According to him, about three years ago, the CBN started a policy to encourage backward integration to conserve foreign exchange and create jobs for our people.
“Today, although there have been some successful attempts at producing milk locally, the vast majority of the importers still treat this national aspiration with imperial contempt.
“The ongoing resort to blackmail and undue politicisation through the use of social media attacks can only serve to strengthen our resolve to wean our country from the clutches of powerful and highly influential traders and dealers, who have kept the masses of our people hostage to foreign consumption and condemned our youths to perpetual unemployment.
“We call on Nigerians to enlist in this vanguard to take our economy back from vested interests, make our country a productive economy and create jobs for our teeming youths,” he said.
In the last three years, CBN repeatedly said that the drop in crude oil prices between 2015 -2017 marked a turning point for the economy and necessitated the need to develop policies and programmes that will drive productivity across key sectors of the economy, but mostly create employment and support price stability.
So far in the bank’s foray into development financing, as at March 15, 2019, it has committed N171.35 billion in the Anchor Borrowers Programme, with active participations across 36 states of Federation and Federal Capital Territory.

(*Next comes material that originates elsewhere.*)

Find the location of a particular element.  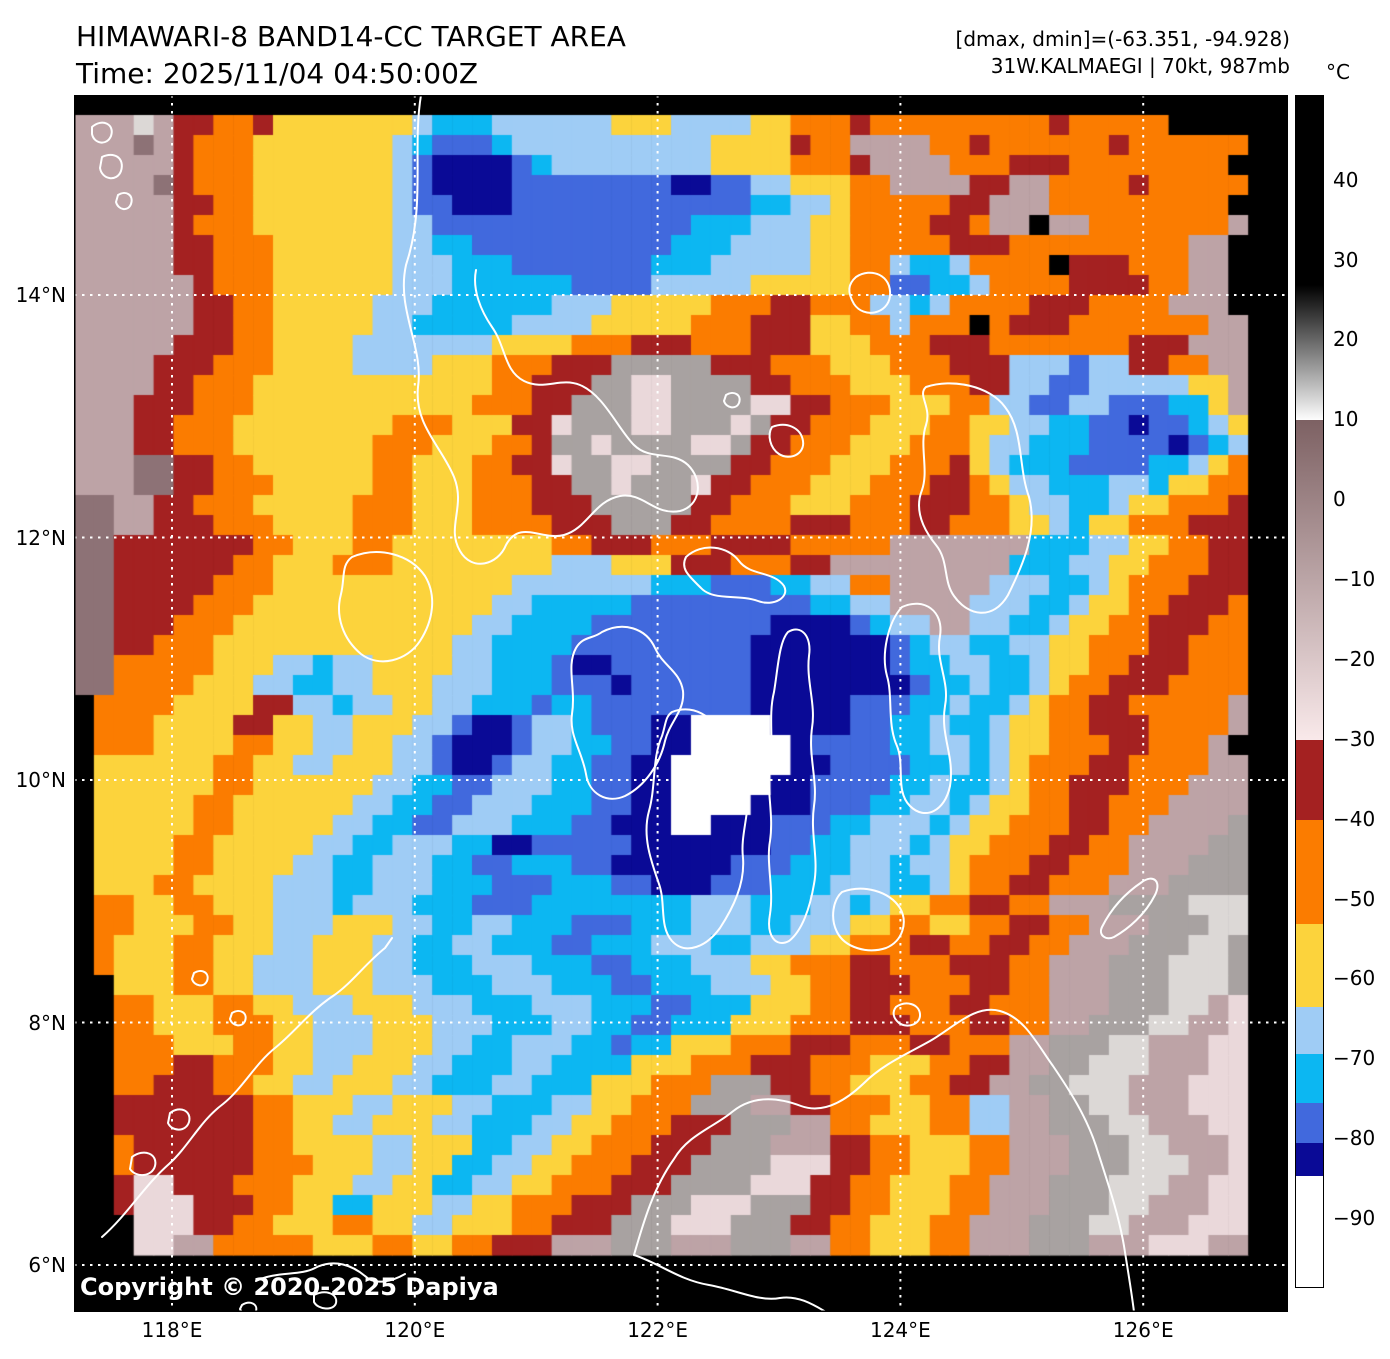

colorbar-tick-20: 20 is located at coordinates (1346, 340).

About 920,788 farmers have benefitted in the programme, cultivating about 960, 643 hectares of land across 16 different commodities.
On tomatoes, CBN’s intervention currently stands at a little above N10 billion in eight projects, with one of them being Dangote’s greenhouse manufacturing project that has the capacity to produce 10 million seedlings in a month.
This would be sold to about 5,000 out-growers that would grow and supply the tomato factory which commenced operations a few weeks ago with tomato fruits. The project has the capacity of generating one million jobs from supporting small holder farmers in tomato cultivation to paste, as well as save the economy over $250 million yearly.
Of course, local capacities are being rallied across the country and various sectors, just as Psaltry Farms in Molete, Oyo State, has reduced the importation of starch with local production capacity courtesy of the policy drive.
An investigation in the production of the said company showed that it is currently supplying starch to majority of the conglomerates sector players like Guinness, Cadbury, among others. This has indeed, saved foreign exchange for the country.
Oil palm companies like Presco and Okomu, recorded improved financial year reports, as they have increased capacity, as well as taken over a chunk of demand for palm oil in the country.
Courtesy of the policy direction, Nigeria is now boasting of millions of tonnes of Paddy rice, as Kebbi, Ebonyi, Anambra, Lagos states, among others, are championing the resurgence of rice farming in the country.
Of course, at whatever level, the management of the forex market has rejuvenated domestic production, especially in items that were wholly imported into this country. It is an opportunity to change the economy’s structure, resuscitate local manufacturing and expand job creation.”